Perhaps unsurprisingly, PETA does not endorse eating any type of bivalves. “We aren’t sure how much pain and suffering [bivalves] are capable of feeling,” Ben Williamson, Senior International Media Director at PETA told me. “At PETA, we urge people to err on the side of compassion. Since we don’t know for sure that these creatures can’t suffer, we opt to assume they do and act accordingly.”

Anyone who’s ever been fishing can witness the struggle of a just-hooked piece of seafood flopping and fighting to breathe through its gills—it’s an image of suffering pescatarians are willing to live with in order to eat fresh fish. Bivalves, on the other hand, don’t physically react this way; unlike, say, lobsters, they don’t have a central nervous system, and their lack of a brain means they can’t experience the type of physical pain we understand. Speculation over their physical or emotional suffering is comparable to speculating about the experience of the grapefruit you ate for breakfast. We don’t know whether it suffered, but it seems unlikely given the facts.

Years ago, Greenpoint Fish offered a plant-based, Thai-style kelp noodle on its menu, but ended up removing the dish because non-seagan vegans just weren’t visiting the restaurant. This, however, brings up an entirely new facet to the scallop debate—if you’re not eating wild bivalves because of bycatch (which PETA stands by as an essential problem with eating seafood), what’s the justification for eating kelp and other sea plants, which are harvested from the same depleting oceans?

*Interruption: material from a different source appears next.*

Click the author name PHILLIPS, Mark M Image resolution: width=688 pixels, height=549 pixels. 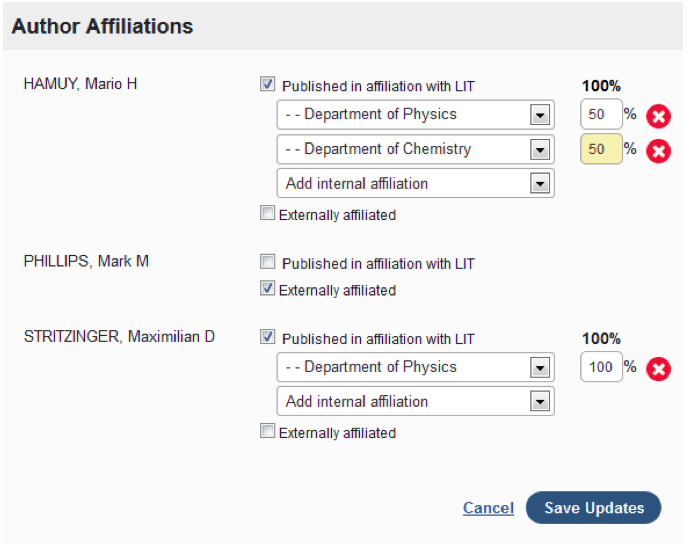point(86,262)
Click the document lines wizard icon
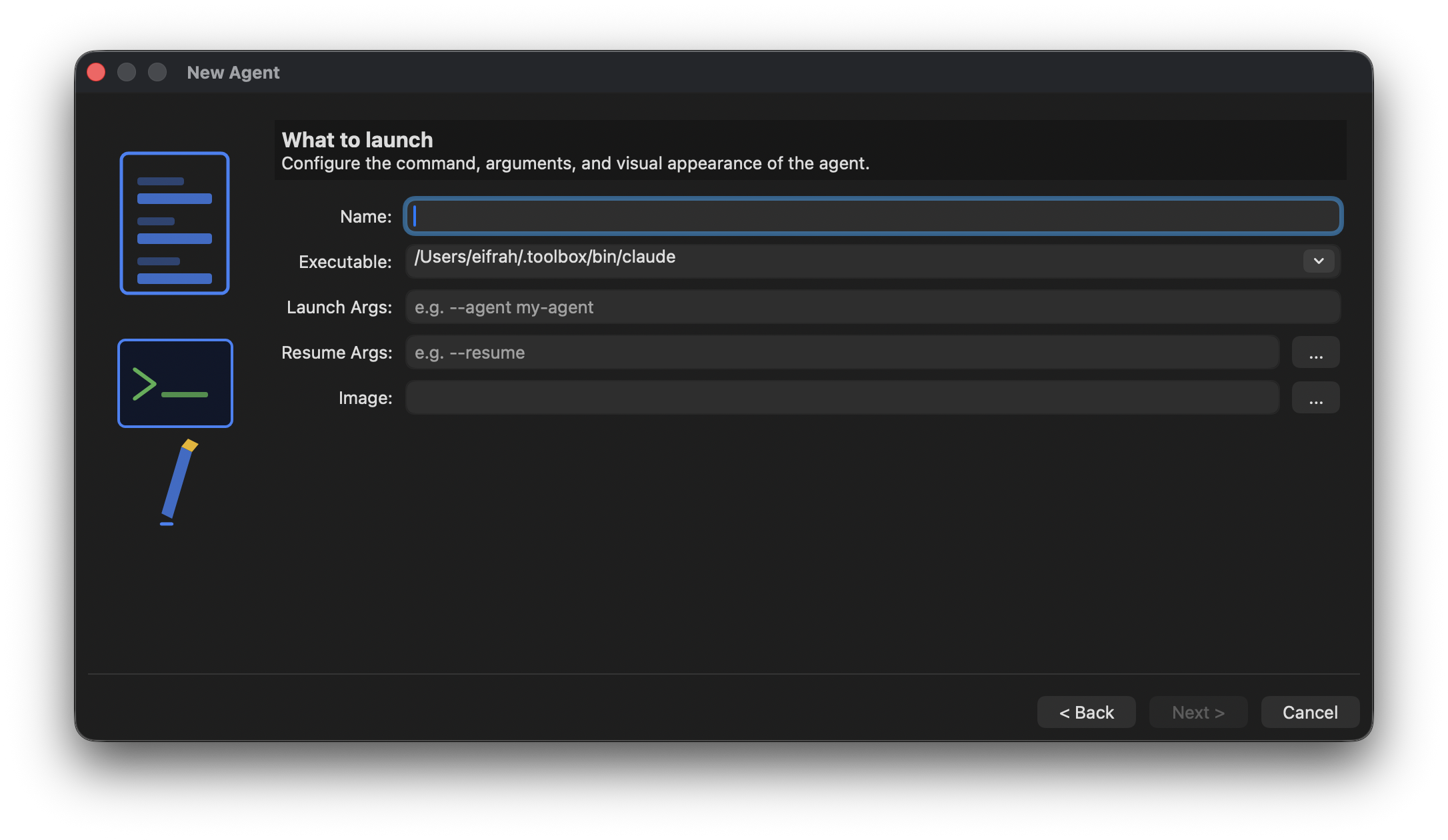 click(175, 223)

“Kelp is yummy and nutritious as well as the perfect way to add a ‘fishy’ flavor to chowders and fried ‘fillets,’ while eliminating all the cholesterol, hooks, nets, finning, and dismemberment involved in the use of real fish,” Williamson, on behalf of PETA, emailed me when I asked him about the organization’s stance on eating the green stuff—which, by the way, is also dredged from the ocean floor.

Food writer and former vegan Alicia Kennedy still doesn’t eat meat (which she considers bad for the environment, as well as violent against animals and farmland), but has recently added bivalves to her diet, arguing that oysters are sustainably sourced and full of nutrients. Plus, eating a heap of freshly shucked oysters can be a fun, eco-friendly communal event. “There’s no consciousness, so they’re basically sea vegetables,” Kennedy told me of scallops. As a bivalve-eater, she no longer identifies as a vegan.

“Oysters are really high in B12, a vitamin that vegans usually supplement with a pill,” Kennedy tells me. “Instead of that, one could just eat oysters, the farming of which actually has a positive impact on their environment and, even, economically, as many oyster farmers are small business people. People are really attached to the labels, though, and getting murky with them (such as calling yourself a ‘veggan,’ a vegan who eats eggs) is, frankly, stupid—you’re just vegetarian and that’s fine.

“I think the definitions and rules can stay the same as far as the labels go, but perhaps people who adopt these diets for ecological reasons should be more informed about what impact certain foods have on the environment and how that can actually be positive.”